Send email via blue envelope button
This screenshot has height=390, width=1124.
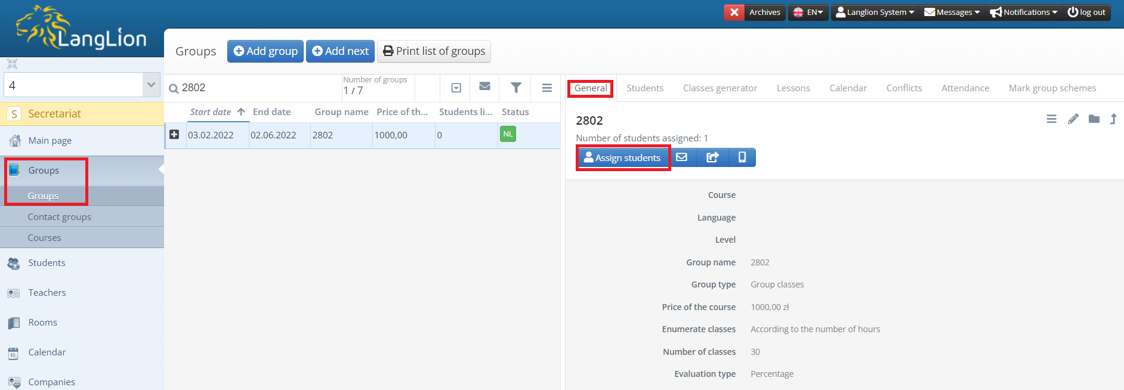pos(681,157)
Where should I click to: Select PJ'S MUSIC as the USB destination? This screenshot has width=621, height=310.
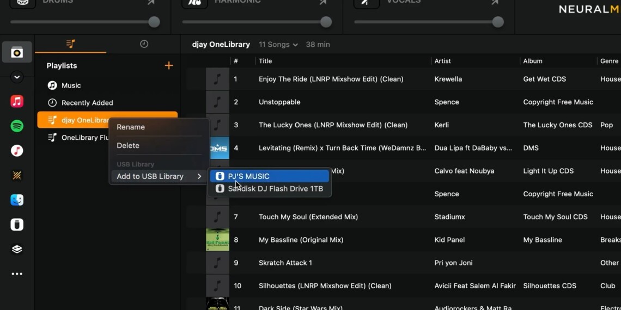(270, 176)
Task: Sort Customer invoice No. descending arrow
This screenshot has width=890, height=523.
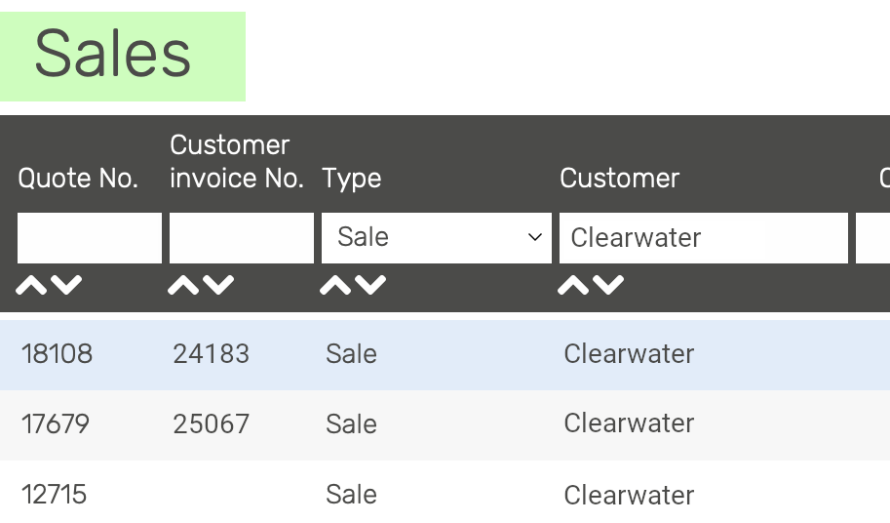Action: point(218,286)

* [Instructions to follow]: Retype the line containing "Where should I" and each line after it through the last line of the entries above, exactly, with no pictures and nothing else.

* [Solution]:
Where should I click to: Select PJ'S MUSIC as the USB destination? This screenshot has width=621, height=310.
(270, 176)
Task: Sort Customer invoice No. descending arrow
This screenshot has width=890, height=523.
Action: point(218,286)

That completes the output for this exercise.